Sampai ucapan beliau, “Allah ‘azza wa jalla telah
memerintahkan kepada mereka supaya taat kepada Rasul, sebagaimana mereka
diperintahkan untuk taat kepada-Nya. Allah juga menyeru mereka supaya berpegang
teguh dengan sunnah Nabi-Nya, sebagaimana memerintahkan mereka untuk
mengamalkan kitab-Nya. Maka, begitu banyak orang yang diliputi kesengsaraan dan
dikuasai syaithan, mereka membuang sunnah-sunnah Nabiyullah di belakang
punggung-punggung mereka. Kemudian orangorang tersebut berpaling menuju ajaran
nenek moyang mereka, fanatik, dan beragama dengan agama mereka. Mereka
menentang dan mengingkari sunah Rasulullah shallallahu ‘alaihi wa sallam
sebagai bentuk kedustaan mereka atas Allah ta’ala. Sehingga mereka adalah
orang-orang yang sesat dan tidak mendapatkan petunjuk.”

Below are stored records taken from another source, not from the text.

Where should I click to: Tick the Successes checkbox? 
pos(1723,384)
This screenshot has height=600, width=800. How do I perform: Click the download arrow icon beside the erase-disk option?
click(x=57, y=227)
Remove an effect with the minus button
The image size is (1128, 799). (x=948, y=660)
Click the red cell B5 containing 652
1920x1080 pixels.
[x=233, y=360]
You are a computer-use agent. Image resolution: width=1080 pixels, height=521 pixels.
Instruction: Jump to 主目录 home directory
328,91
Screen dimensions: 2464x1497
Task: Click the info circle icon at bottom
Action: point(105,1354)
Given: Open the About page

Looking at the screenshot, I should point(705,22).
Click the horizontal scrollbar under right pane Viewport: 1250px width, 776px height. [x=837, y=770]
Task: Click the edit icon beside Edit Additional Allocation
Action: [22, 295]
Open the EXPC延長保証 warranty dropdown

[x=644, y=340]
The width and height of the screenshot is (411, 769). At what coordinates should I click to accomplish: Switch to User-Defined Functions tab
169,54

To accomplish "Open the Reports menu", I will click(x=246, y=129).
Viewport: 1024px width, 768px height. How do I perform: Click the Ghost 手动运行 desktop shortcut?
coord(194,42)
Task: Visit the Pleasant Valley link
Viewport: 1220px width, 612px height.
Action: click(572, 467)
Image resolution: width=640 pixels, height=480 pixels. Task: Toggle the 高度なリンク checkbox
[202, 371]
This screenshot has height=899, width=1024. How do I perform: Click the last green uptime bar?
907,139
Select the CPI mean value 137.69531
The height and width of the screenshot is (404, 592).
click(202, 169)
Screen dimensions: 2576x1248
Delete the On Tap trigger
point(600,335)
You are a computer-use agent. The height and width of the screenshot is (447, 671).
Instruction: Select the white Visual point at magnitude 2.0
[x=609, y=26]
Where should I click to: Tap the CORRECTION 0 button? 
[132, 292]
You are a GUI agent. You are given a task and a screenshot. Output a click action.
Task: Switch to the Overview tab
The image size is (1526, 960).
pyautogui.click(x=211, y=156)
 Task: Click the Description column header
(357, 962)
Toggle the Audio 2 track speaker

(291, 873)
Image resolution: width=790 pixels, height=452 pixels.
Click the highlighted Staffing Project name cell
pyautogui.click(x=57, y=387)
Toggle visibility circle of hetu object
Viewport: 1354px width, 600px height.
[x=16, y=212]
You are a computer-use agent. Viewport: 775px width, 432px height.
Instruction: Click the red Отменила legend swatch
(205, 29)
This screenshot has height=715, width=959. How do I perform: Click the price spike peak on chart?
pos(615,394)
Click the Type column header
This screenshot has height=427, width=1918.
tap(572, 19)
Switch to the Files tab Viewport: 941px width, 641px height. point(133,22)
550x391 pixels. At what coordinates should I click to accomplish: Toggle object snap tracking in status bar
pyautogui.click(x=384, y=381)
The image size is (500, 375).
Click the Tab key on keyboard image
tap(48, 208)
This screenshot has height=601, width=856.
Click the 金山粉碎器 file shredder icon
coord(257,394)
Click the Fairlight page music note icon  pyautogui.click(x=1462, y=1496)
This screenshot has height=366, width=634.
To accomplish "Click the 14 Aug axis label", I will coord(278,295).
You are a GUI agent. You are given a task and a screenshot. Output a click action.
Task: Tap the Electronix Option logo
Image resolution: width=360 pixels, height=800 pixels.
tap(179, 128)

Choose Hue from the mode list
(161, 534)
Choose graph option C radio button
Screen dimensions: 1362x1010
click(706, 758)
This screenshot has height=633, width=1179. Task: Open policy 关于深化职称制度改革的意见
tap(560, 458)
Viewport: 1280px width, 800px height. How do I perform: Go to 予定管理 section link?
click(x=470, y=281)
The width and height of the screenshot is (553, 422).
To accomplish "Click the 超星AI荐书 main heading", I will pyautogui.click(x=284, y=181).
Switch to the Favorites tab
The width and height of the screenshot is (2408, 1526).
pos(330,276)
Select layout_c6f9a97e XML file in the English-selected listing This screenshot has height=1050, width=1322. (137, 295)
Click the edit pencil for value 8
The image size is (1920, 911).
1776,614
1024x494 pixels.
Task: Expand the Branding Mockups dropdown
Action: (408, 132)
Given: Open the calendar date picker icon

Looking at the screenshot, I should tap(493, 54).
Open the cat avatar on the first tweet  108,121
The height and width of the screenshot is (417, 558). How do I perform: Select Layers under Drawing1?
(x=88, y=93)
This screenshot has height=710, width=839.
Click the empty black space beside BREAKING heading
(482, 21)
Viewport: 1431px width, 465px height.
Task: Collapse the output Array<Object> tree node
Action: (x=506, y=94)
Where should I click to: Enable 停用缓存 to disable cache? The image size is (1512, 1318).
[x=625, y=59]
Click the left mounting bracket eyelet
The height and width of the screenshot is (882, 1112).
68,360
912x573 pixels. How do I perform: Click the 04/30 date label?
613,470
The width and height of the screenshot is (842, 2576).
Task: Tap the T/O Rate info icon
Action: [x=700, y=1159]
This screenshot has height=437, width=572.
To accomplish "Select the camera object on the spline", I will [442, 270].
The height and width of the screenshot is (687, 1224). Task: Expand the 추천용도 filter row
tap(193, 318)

Kemudian beliau menyebutkan beberapa prinsip para
pelaku bid’ah dan mengisyaratkan tentang kebatilannya. Beliau mengatakan, “Ada
seseorang berkata bahwa engkau telah mengingkari pendapat kelompok Mu’tazilah,
Jahmiyah, Haruriyah, Rafidhah (syiah), dan Murji’ah, maka beritahukan kepada
kami tentang keyakinan dan agama yang kalian anut? Katakan kepadanya bahwa
keyakinan dan agama yang kami peluk adalah berpegang teguh dengan kitab Allah ‘azza
wa jalla, sunnah Nabi kita Muhammad shallallahu ‘alaihi wa sallam, dan apa yang
diriwayatkan dari para shahabat, tabi’in, dan ahli hadits. Kami berpegang teguh
dengannya dan sejalan dengan keyakinan Abu Abdillah Ahmad bin Hanbal (Imam
Ahmad), semoga Allah mencerahkan wajahnya, mengangkat derajatnya, dan
memperbanyak pahalanya. Dan kami menjauhi siapa saja yang menyelisihi
pendapatnya. Karena Ahmad bin Hanbal adalah seorang imam yang utama dan
pemimpin yang sempurna.”
Di samping pengakuan Abul Hasan sendiri tentang
kembalinya beliau kepada akidah salafus shalih yang diwakili oleh Imam Ahmad
rahimahullah, ternyata tidak sedikit ulama yang memberikan persaksian yang
sama. Di antaranya adalah Ibnu Katsir rahimahullah, yang dengan tegas
menyatakan, “Fase ketiga yang dilalui Abul Hasan adalah menetapkan semua
sifat-sifat Allah ‘azza wa jalla tanpa menganalogikan dan menyamakannya dengan
sesuatu pun sebagaimana ini prinsip Ahlus sunnah wal Jama’ah. Demikianlah
prinsip yang beliau gariskan dalam kitab Al Ibanah ‘an Ushulud Diyanah
yang merupakan karya beliau yang terakhir.”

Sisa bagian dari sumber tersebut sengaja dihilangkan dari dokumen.